■ **WORKING DATA**:
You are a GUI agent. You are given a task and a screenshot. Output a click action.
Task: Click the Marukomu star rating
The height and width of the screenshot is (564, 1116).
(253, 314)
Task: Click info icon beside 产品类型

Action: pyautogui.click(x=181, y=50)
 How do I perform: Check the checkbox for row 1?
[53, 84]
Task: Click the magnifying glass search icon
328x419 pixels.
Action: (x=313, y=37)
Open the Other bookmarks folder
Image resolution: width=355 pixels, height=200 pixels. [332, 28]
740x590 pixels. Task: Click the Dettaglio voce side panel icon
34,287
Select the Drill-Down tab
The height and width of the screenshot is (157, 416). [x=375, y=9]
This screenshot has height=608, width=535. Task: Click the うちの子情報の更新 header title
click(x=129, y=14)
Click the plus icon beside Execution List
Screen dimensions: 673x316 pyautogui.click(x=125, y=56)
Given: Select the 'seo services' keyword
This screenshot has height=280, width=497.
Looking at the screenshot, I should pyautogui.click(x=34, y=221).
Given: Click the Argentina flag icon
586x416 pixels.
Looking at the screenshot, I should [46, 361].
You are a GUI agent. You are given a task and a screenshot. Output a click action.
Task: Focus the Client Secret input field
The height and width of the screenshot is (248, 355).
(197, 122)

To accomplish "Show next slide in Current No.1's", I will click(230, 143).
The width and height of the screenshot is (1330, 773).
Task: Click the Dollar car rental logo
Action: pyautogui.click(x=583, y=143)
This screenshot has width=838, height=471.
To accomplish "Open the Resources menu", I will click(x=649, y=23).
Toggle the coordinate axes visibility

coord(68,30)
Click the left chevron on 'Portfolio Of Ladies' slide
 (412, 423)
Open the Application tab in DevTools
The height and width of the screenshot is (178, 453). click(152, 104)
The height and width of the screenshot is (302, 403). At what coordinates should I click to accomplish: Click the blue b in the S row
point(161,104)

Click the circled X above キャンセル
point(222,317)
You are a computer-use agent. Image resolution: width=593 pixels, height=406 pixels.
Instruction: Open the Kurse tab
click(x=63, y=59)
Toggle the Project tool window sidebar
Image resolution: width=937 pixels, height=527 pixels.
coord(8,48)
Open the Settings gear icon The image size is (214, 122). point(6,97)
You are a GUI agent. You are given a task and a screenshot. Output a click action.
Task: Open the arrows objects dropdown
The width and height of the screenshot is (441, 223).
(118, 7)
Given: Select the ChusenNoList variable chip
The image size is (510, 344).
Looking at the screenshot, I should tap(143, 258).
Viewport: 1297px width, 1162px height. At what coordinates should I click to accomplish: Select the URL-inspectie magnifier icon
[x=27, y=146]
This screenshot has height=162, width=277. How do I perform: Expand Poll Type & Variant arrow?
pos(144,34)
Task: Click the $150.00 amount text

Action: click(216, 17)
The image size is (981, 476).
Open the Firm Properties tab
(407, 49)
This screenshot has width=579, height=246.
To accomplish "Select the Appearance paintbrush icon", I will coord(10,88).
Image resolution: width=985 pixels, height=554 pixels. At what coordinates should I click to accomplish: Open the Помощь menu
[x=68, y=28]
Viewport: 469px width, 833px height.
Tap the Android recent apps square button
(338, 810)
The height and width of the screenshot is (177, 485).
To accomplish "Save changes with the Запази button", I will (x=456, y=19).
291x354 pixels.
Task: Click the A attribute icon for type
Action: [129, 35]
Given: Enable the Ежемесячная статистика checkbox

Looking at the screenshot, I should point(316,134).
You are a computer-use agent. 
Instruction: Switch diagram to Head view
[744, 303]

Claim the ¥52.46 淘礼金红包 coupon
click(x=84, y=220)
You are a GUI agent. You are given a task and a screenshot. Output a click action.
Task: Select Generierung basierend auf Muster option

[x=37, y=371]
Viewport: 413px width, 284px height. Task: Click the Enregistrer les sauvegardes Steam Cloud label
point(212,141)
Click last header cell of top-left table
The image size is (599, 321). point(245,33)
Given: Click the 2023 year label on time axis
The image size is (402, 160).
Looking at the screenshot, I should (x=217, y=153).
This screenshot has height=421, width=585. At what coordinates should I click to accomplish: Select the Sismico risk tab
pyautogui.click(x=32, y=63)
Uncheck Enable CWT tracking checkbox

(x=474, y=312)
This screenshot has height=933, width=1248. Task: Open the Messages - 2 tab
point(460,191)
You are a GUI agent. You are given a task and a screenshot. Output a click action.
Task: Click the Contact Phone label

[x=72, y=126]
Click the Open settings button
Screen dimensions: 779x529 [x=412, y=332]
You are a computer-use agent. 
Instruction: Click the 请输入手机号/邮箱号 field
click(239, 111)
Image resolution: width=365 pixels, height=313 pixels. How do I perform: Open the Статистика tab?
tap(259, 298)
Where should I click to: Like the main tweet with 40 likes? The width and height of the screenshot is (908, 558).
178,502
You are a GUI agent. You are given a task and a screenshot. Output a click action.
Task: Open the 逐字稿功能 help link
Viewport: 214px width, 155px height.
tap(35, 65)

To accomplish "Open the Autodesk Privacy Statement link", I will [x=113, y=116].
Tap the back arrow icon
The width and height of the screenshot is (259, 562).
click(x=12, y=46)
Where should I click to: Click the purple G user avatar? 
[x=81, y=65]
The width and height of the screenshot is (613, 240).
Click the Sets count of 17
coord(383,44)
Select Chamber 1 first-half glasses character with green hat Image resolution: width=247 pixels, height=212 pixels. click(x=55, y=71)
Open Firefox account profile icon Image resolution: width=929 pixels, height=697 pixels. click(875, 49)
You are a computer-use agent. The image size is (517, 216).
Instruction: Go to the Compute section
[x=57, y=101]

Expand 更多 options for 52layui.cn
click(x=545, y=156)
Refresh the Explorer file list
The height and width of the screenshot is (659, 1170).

■ **EXERCISE REQUIREMENTS**:
Give back the data above, repeating every record exactly.

■ **WORKED SOLUTION**:
You are a GUI agent. You are given a task and a screenshot. Output a click action.
Task: Click the Marukomu star rating
The height and width of the screenshot is (564, 1116).
(253, 314)
Task: Click info icon beside 产品类型

Action: pyautogui.click(x=181, y=50)
 How do I perform: Check the checkbox for row 1?
[53, 84]
Task: Click the magnifying glass search icon
328x419 pixels.
Action: (x=313, y=37)
Open the Other bookmarks folder
Image resolution: width=355 pixels, height=200 pixels. [332, 28]
740x590 pixels. Task: Click the Dettaglio voce side panel icon
34,287
Select the Drill-Down tab
The height and width of the screenshot is (157, 416). [x=375, y=9]
This screenshot has height=608, width=535. Task: Click the うちの子情報の更新 header title
click(x=129, y=14)
Click the plus icon beside Execution List
Screen dimensions: 673x316 pyautogui.click(x=125, y=56)
Given: Select the 'seo services' keyword
This screenshot has height=280, width=497.
Looking at the screenshot, I should pyautogui.click(x=34, y=221).
Given: Click the Argentina flag icon
586x416 pixels.
Looking at the screenshot, I should [46, 361].
You are a GUI agent. You are given a task and a screenshot. Output a click action.
Task: Focus the Client Secret input field
The height and width of the screenshot is (248, 355).
(197, 122)

To accomplish "Show next slide in Current No.1's", I will click(230, 143).
The width and height of the screenshot is (1330, 773).
Task: Click the Dollar car rental logo
Action: pyautogui.click(x=583, y=143)
This screenshot has width=838, height=471.
To accomplish "Open the Resources menu", I will click(x=649, y=23).
Toggle the coordinate axes visibility

coord(68,30)
Click the left chevron on 'Portfolio Of Ladies' slide
 (412, 423)
Open the Application tab in DevTools
The height and width of the screenshot is (178, 453). click(152, 104)
The height and width of the screenshot is (302, 403). At what coordinates should I click to accomplish: Click the blue b in the S row
point(161,104)

Click the circled X above キャンセル
point(222,317)
You are a computer-use agent. Image resolution: width=593 pixels, height=406 pixels.
Instruction: Open the Kurse tab
click(x=63, y=59)
Toggle the Project tool window sidebar
Image resolution: width=937 pixels, height=527 pixels.
coord(8,48)
Open the Settings gear icon The image size is (214, 122). point(6,97)
You are a GUI agent. You are given a task and a screenshot. Output a click action.
Task: Open the arrows objects dropdown
The width and height of the screenshot is (441, 223).
(118, 7)
Given: Select the ChusenNoList variable chip
The image size is (510, 344).
Looking at the screenshot, I should tap(143, 258).
Viewport: 1297px width, 1162px height. At what coordinates should I click to accomplish: Select the URL-inspectie magnifier icon
[x=27, y=146]
This screenshot has height=162, width=277. How do I perform: Expand Poll Type & Variant arrow?
pos(144,34)
Task: Click the $150.00 amount text

Action: click(216, 17)
The image size is (981, 476).
Open the Firm Properties tab
(407, 49)
This screenshot has width=579, height=246.
To accomplish "Select the Appearance paintbrush icon", I will coord(10,88).
Image resolution: width=985 pixels, height=554 pixels. At what coordinates should I click to accomplish: Open the Помощь menu
[x=68, y=28]
Viewport: 469px width, 833px height.
Tap the Android recent apps square button
(338, 810)
The height and width of the screenshot is (177, 485).
To accomplish "Save changes with the Запази button", I will (x=456, y=19).
291x354 pixels.
Task: Click the A attribute icon for type
Action: [129, 35]
Given: Enable the Ежемесячная статистика checkbox

Looking at the screenshot, I should point(316,134).
You are a computer-use agent. 
Instruction: Switch diagram to Head view
[744, 303]

Claim the ¥52.46 淘礼金红包 coupon
click(x=84, y=220)
You are a GUI agent. You are given a task and a screenshot. Output a click action.
Task: Select Generierung basierend auf Muster option

[x=37, y=371]
Viewport: 413px width, 284px height. Task: Click the Enregistrer les sauvegardes Steam Cloud label
point(212,141)
Click last header cell of top-left table
The image size is (599, 321). point(245,33)
Given: Click the 2023 year label on time axis
The image size is (402, 160).
Looking at the screenshot, I should (x=217, y=153).
This screenshot has height=421, width=585. At what coordinates should I click to accomplish: Select the Sismico risk tab
pyautogui.click(x=32, y=63)
Uncheck Enable CWT tracking checkbox

(x=474, y=312)
This screenshot has height=933, width=1248. Task: Open the Messages - 2 tab
point(460,191)
You are a GUI agent. You are given a task and a screenshot. Output a click action.
Task: Click the Contact Phone label

[x=72, y=126]
Click the Open settings button
Screen dimensions: 779x529 [x=412, y=332]
You are a computer-use agent. 
Instruction: Click the 请输入手机号/邮箱号 field
click(239, 111)
Image resolution: width=365 pixels, height=313 pixels. How do I perform: Open the Статистика tab?
tap(259, 298)
Where should I click to: Like the main tweet with 40 likes? The width and height of the screenshot is (908, 558).
178,502
You are a GUI agent. You are given a task and a screenshot. Output a click action.
Task: Open the 逐字稿功能 help link
Viewport: 214px width, 155px height.
tap(35, 65)

To accomplish "Open the Autodesk Privacy Statement link", I will [x=113, y=116].
Tap the back arrow icon
The width and height of the screenshot is (259, 562).
click(x=12, y=46)
Where should I click to: Click the purple G user avatar? 
[x=81, y=65]
The width and height of the screenshot is (613, 240).
Click the Sets count of 17
coord(383,44)
Select Chamber 1 first-half glasses character with green hat Image resolution: width=247 pixels, height=212 pixels. click(x=55, y=71)
Open Firefox account profile icon Image resolution: width=929 pixels, height=697 pixels. click(875, 49)
You are a computer-use agent. The image size is (517, 216).
Instruction: Go to the Compute section
[x=57, y=101]

Expand 更多 options for 52layui.cn
click(x=545, y=156)
Refresh the Explorer file list
The height and width of the screenshot is (659, 1170).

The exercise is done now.